A faithful copy is required of the lines from the top of the entries through the line that contains "This screenshot has height=1024, width=928.", both included, with no pictures.

> [EXERCISE DATA]:
[Start of section]

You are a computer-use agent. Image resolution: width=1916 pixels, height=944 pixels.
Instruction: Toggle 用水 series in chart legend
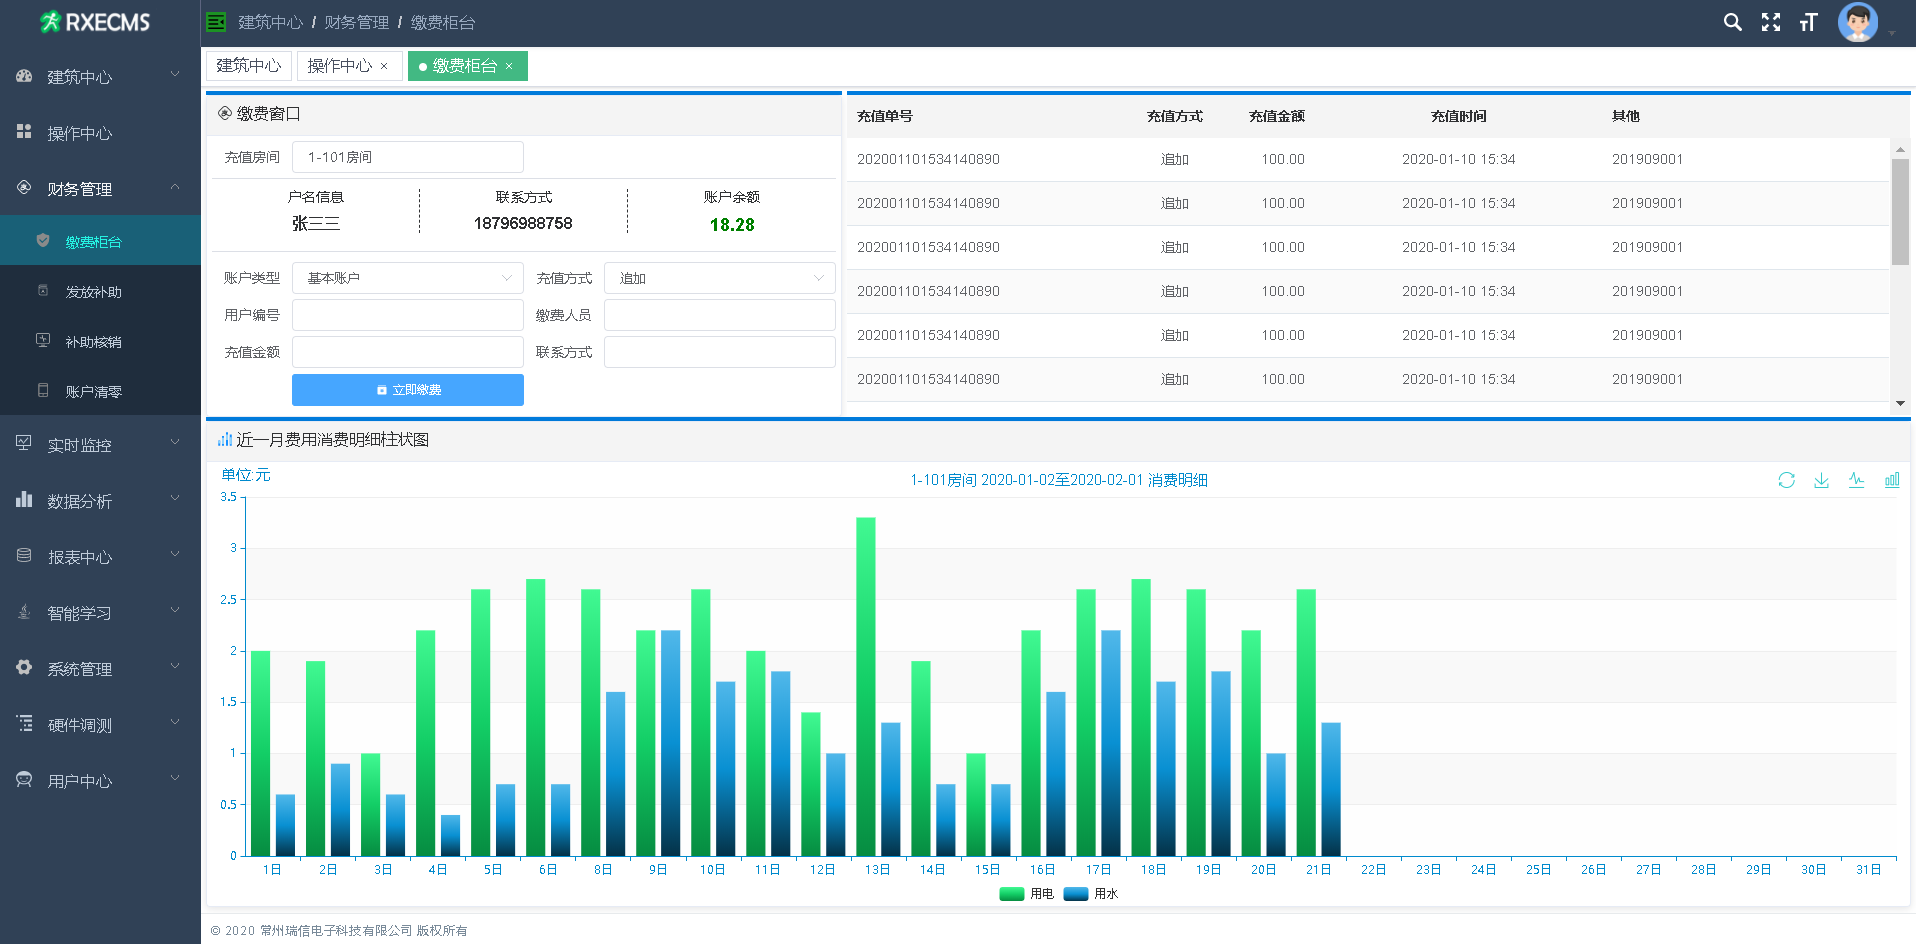(1091, 894)
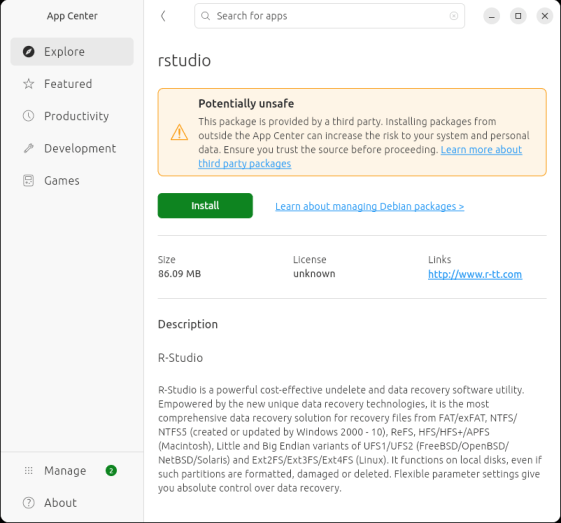561x523 pixels.
Task: Click the Games console icon
Action: point(29,180)
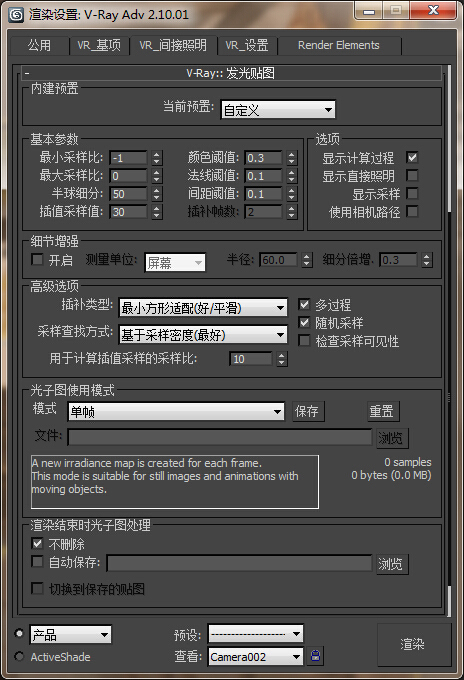
Task: Click spinner arrows next to 半球细分 value
Action: 157,194
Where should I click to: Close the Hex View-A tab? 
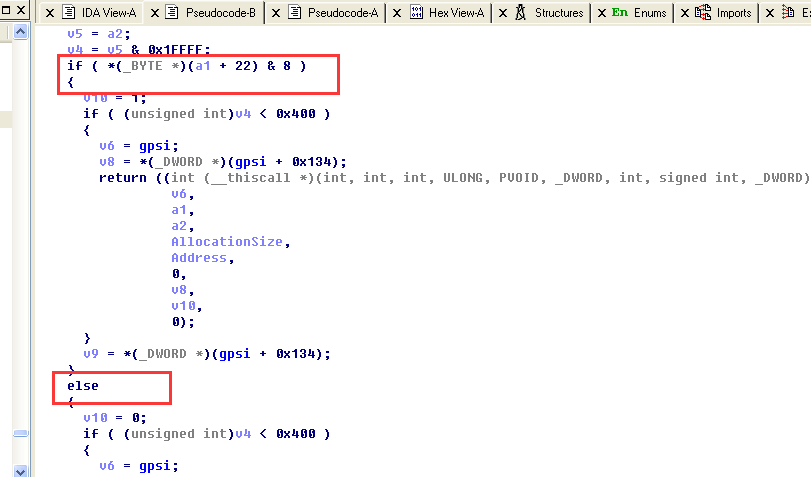tap(397, 13)
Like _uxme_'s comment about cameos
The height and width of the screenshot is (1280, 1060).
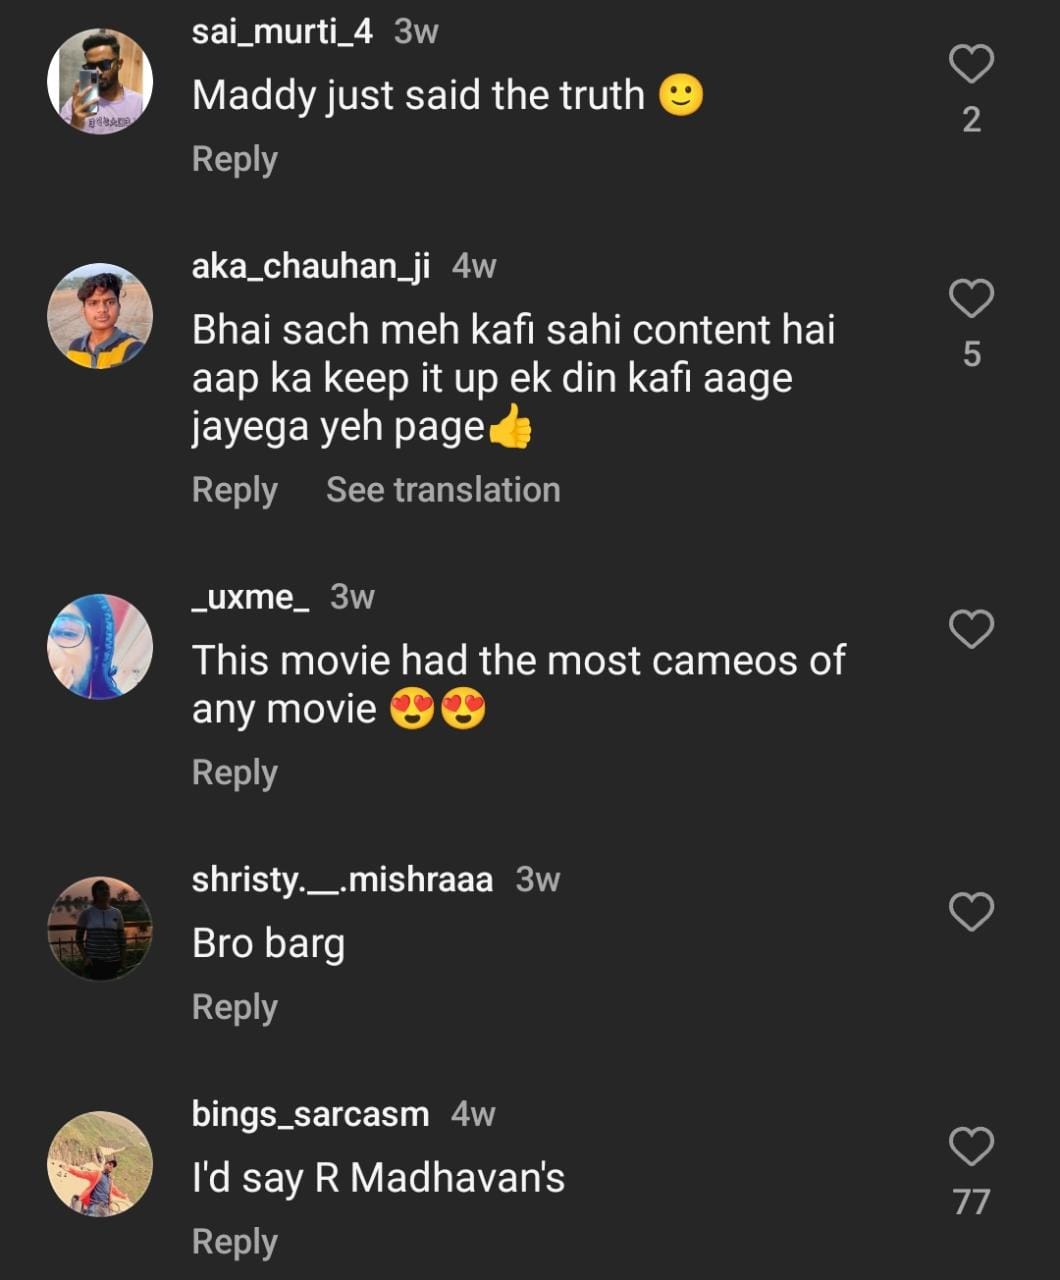point(971,630)
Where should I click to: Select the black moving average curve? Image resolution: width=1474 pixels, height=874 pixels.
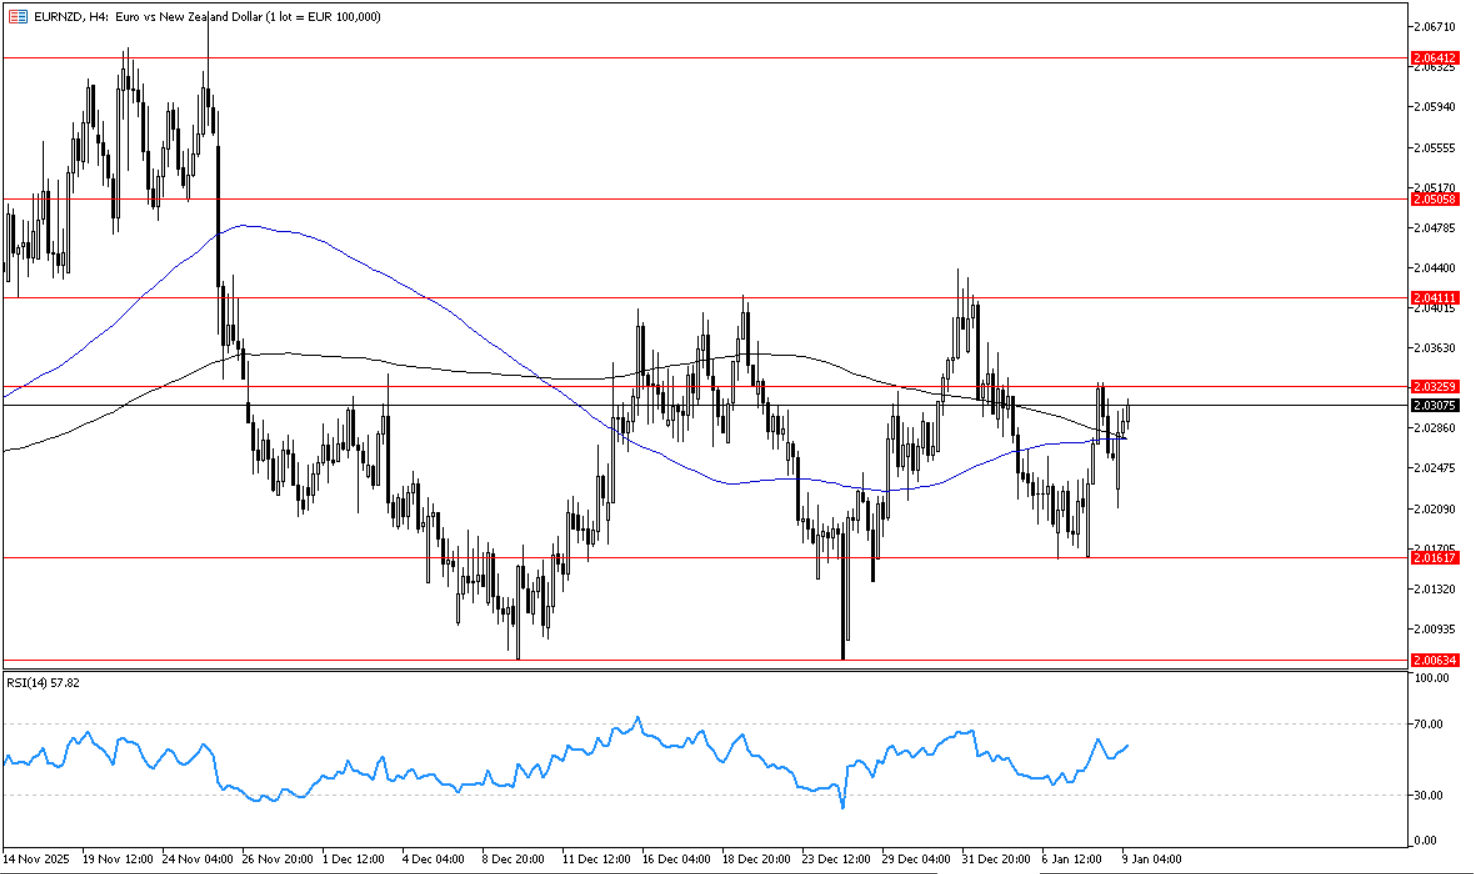(450, 370)
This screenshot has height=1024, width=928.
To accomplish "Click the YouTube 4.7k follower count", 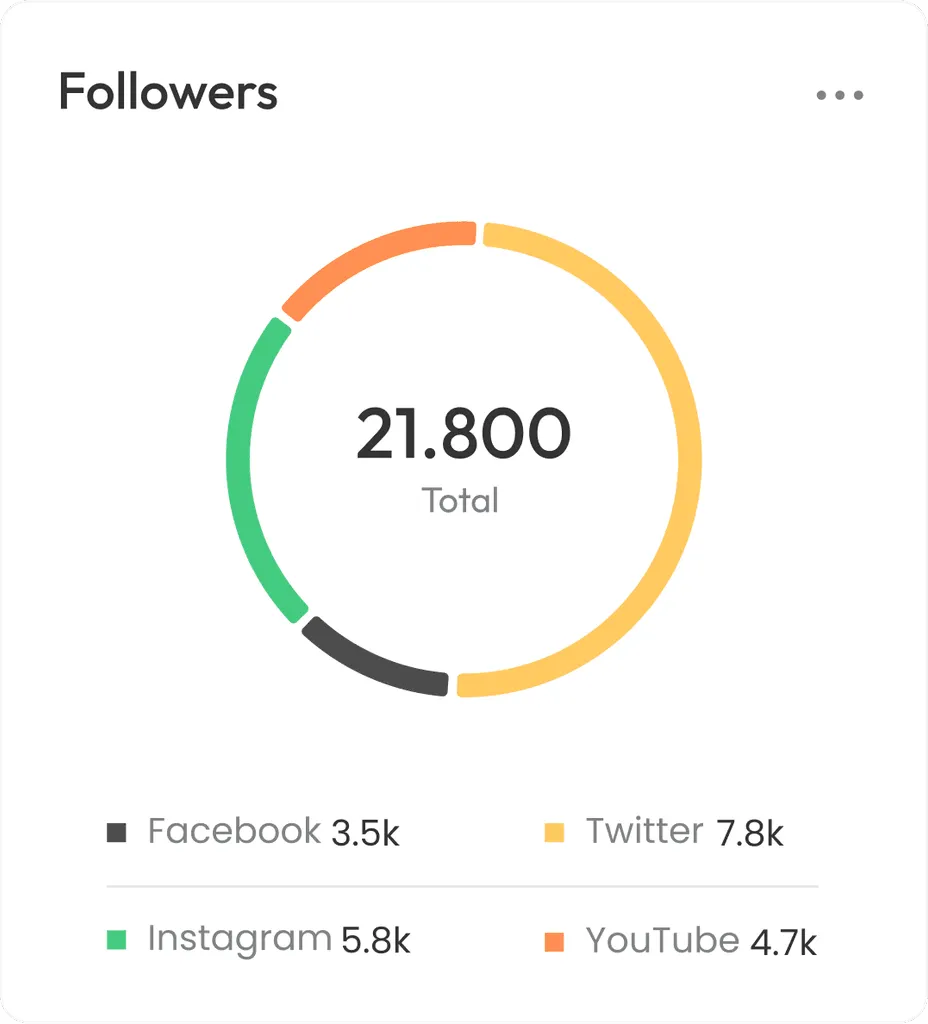I will coord(783,941).
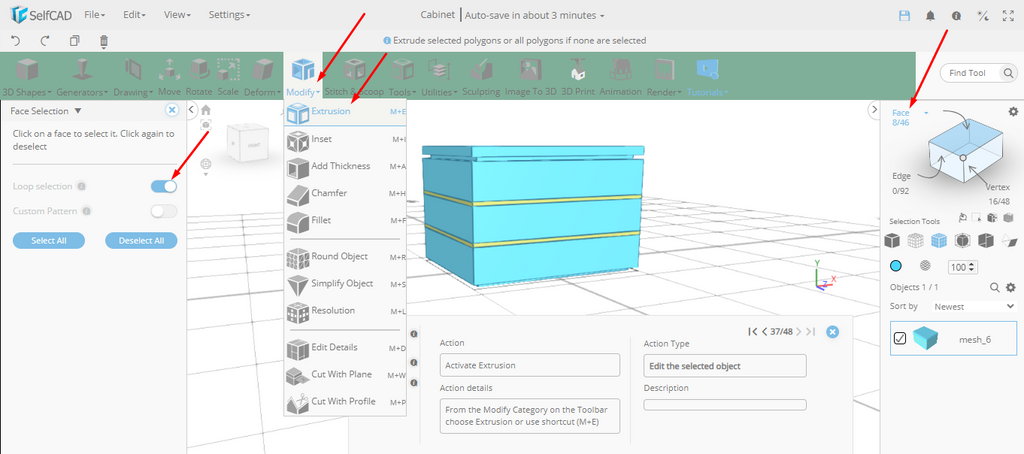Viewport: 1024px width, 454px height.
Task: Click the Sculpting tool icon
Action: coord(480,74)
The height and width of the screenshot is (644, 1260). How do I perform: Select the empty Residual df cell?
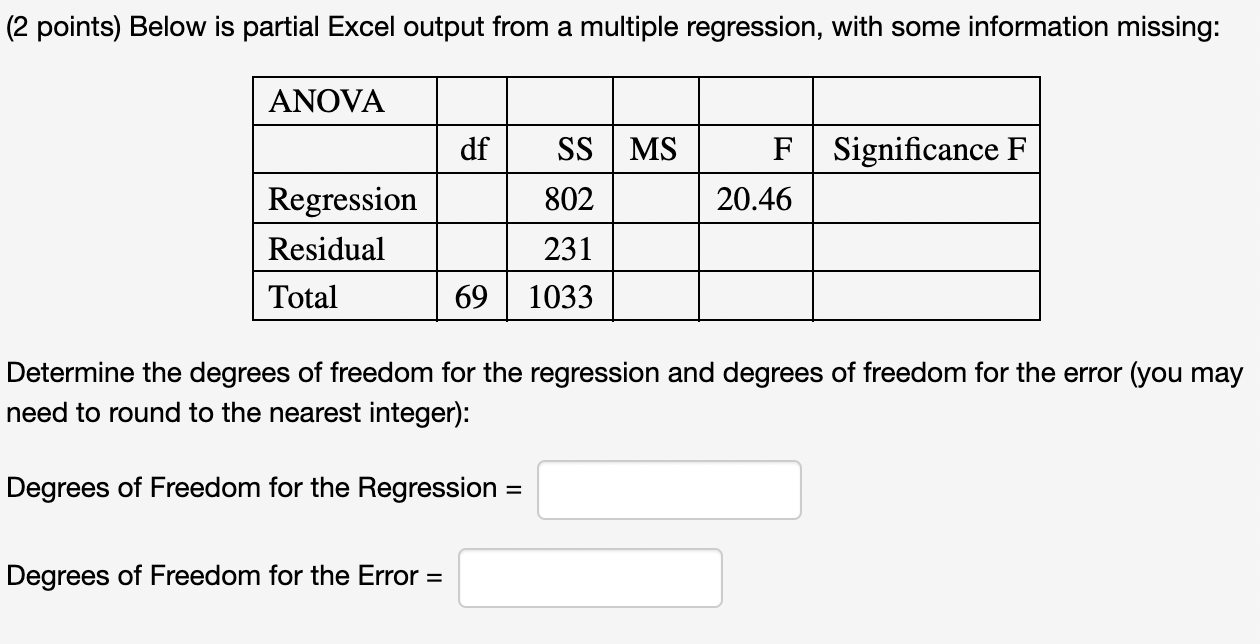point(472,248)
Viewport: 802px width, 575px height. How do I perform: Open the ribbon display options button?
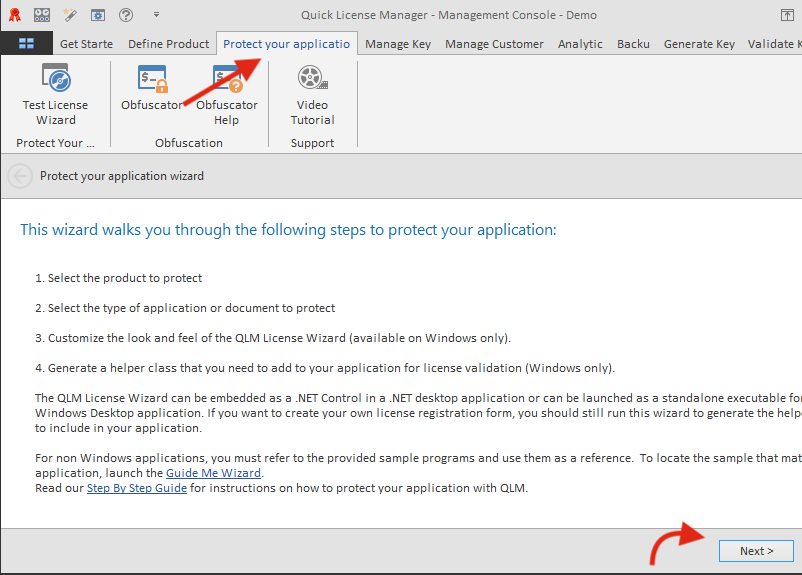point(787,15)
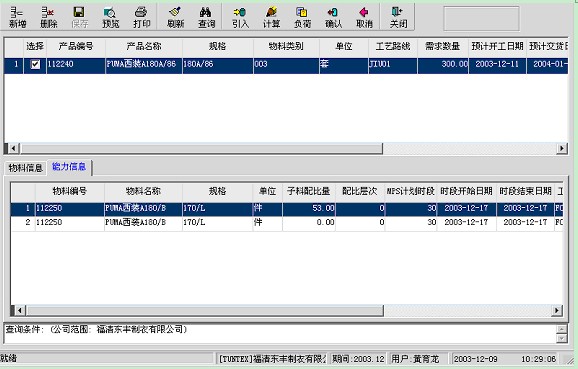Click the 刷新 (Refresh) broom icon
The height and width of the screenshot is (369, 578).
pyautogui.click(x=175, y=17)
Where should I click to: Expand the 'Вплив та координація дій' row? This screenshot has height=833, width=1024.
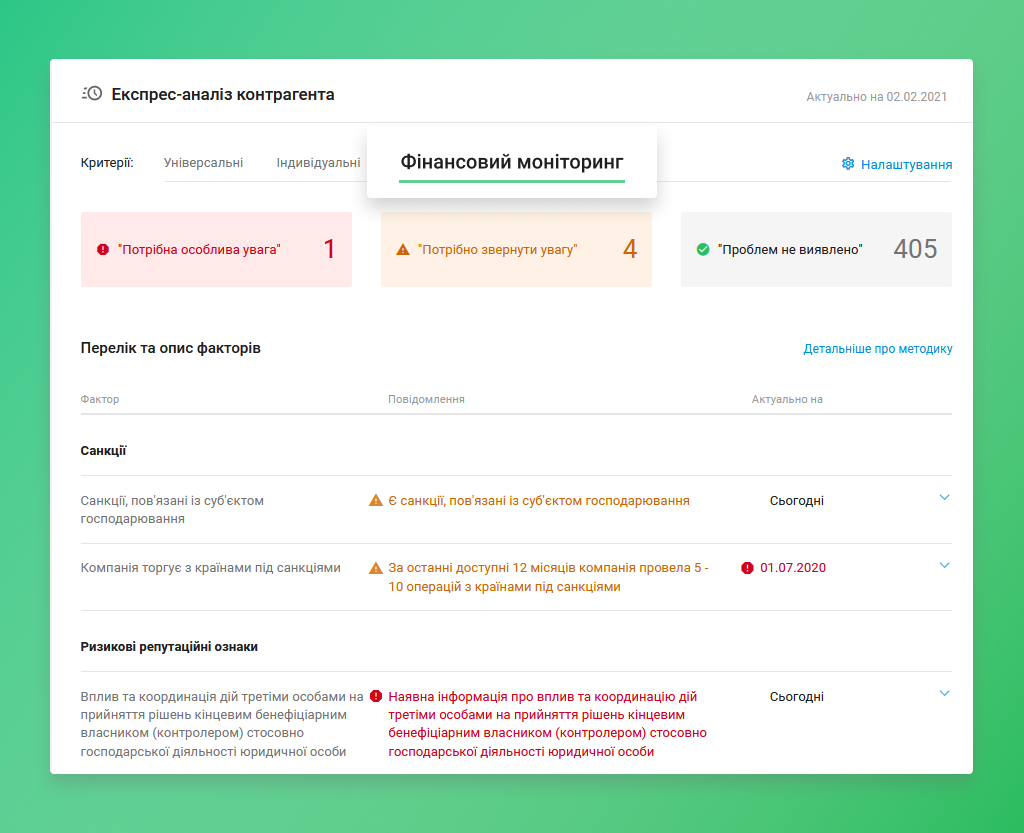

[End of section]

> [EXPECTED ANSWER]:
You are a computer-use agent. Image resolution: width=1916 pixels, height=944 pixels.
Instruction: Toggle 用水 series in chart legend
(1091, 894)
561x523 pixels.
Task: Click the Games console icon
Action: point(29,180)
Task: Click spinner arrows next to 半球细分 value
Action: 157,194
Where should I click to: Close the Hex View-A tab? 
tap(397, 13)
Like _uxme_'s comment about cameos
The height and width of the screenshot is (1280, 1060).
point(971,630)
Where should I click to: Select the black moving average curve? Image resolution: width=1474 pixels, height=874 pixels.
(450, 370)
This screenshot has height=1024, width=928.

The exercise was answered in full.